Eline acredita que no fim das contas, os jovens trazem dentro de si o sentimento transgressor, no bom sentido, espontâneo e com vitalidade. O problema é que eles não estão encontrando espaço para descarregar toda essa energia.

"O ‘rolezinho’ é mais uma forma de expressar que o adolescente vai ser dono da própria vida. Ele quer escrever a sua história e criar revoluções no mundo", destacou. As próprias redes sociais estão mostrando isso. Quem não se lembra, em junho de 2013, das passeatas que invadiram as ruas do país contra o aumento da tarifa do transporte público? Tudo organizado via Facebook.

Ao contrário desse episódio, os "rolezinhos" de início não levantaram bandeira alguma. Para não desperdiçar a disposição dos jovens, a especialista ressalta: "Os pais que tiverem consciência de que o ‘rolezinho’ não é uma maneira dos filhos colocarem as energias de forma positiva, vão conseguir explicar isso a ele. Redirecione seu filho para a música, para um esporte, o artesanato ou algo que lhe traga prazer".

A ideia não é criticar nem proibir a presença no "rolezinho", mas sim apontar possibilidades mais produtivas.

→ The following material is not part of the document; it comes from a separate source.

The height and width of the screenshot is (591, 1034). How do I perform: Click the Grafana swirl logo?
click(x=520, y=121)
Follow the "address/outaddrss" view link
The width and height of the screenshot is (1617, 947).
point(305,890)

A psicóloga Ramy Arany concorda com o termo e vai além: "Os pais devem agir quando perceberem o envolvimento de seus filhos com caminhos incertos e, sobretudo, antes deles acontecerem. Uma educação preventiva é a solução no âmbito familiar".


Uma conversa sincera e que expanda o horizonte do filho é o ideal. Ramy indica que os extremos de "liberar ou proibir" podem não ser a saída. Procure equilibrar o caso e não criar polêmica no ambiente familiar.

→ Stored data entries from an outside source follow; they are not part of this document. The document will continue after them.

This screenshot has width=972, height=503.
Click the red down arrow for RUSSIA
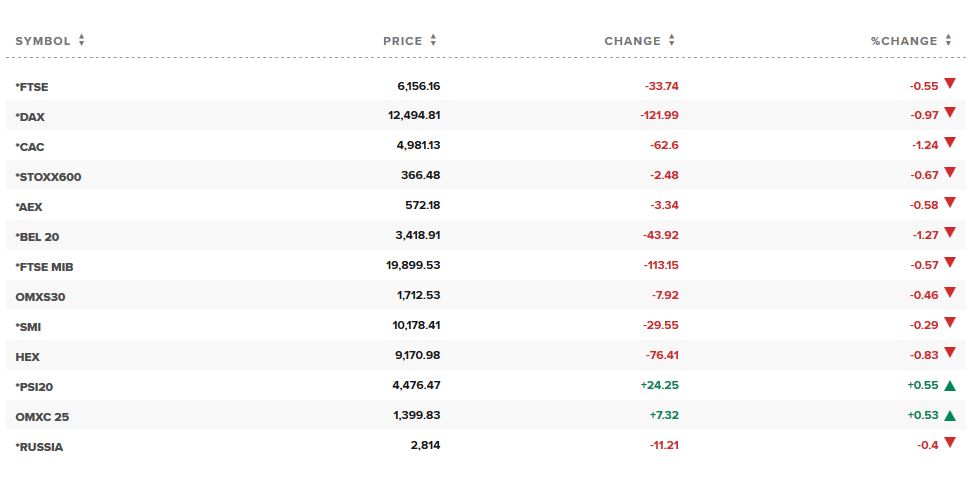pyautogui.click(x=950, y=443)
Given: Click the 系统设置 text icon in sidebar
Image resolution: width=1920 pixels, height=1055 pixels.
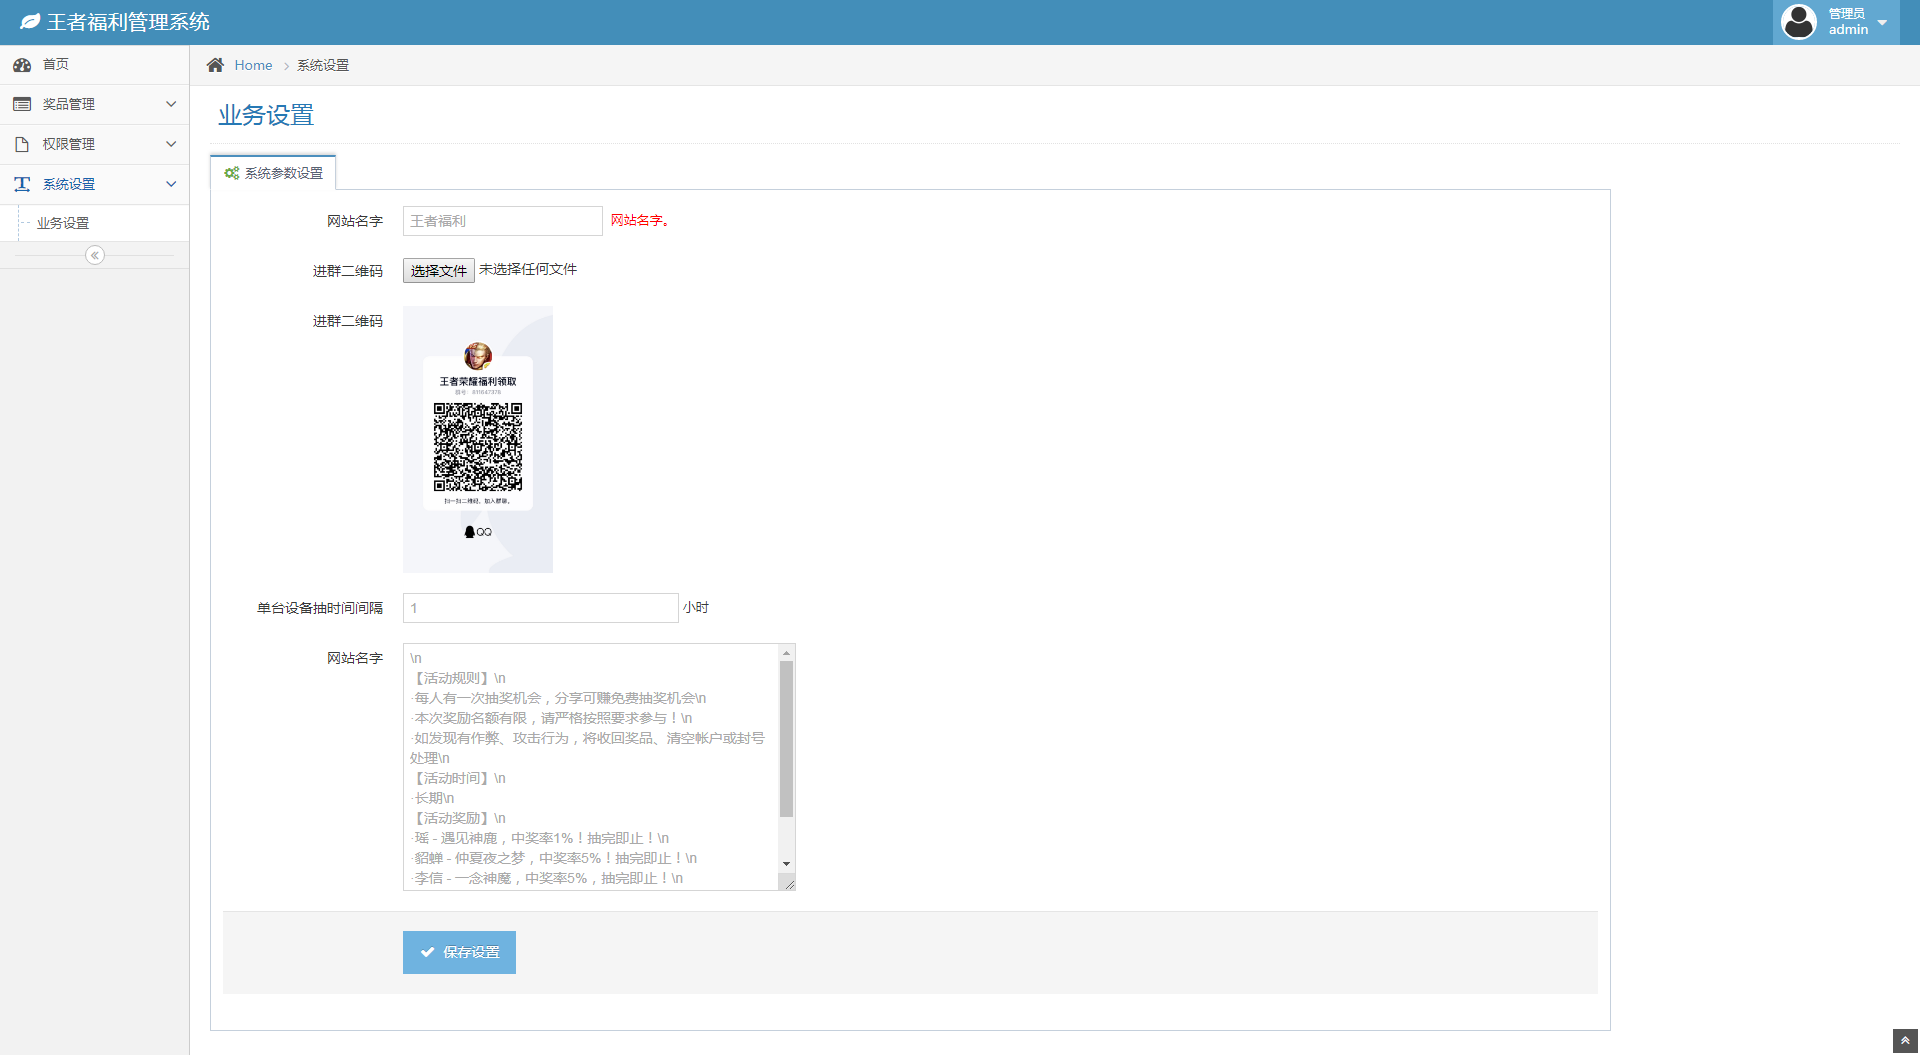Looking at the screenshot, I should (x=22, y=184).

"A questão de proibir irá depender da autoridade dos pais, pois caso contrário o jovem não irá aceitar. O liberar somente irá piorar a autonomia do jovem para escolher aquilo que ele achar conveniente para si. Por isso, penso que a solução é conversar e mostrar ao filho as consequências de seus atos. Cabendo até estabelecer certas condições limitativas", finaliza.

Sem estresse! Nesse mundo pós-moderno, como Eline deixou claro, "os movimentos são efêmeros".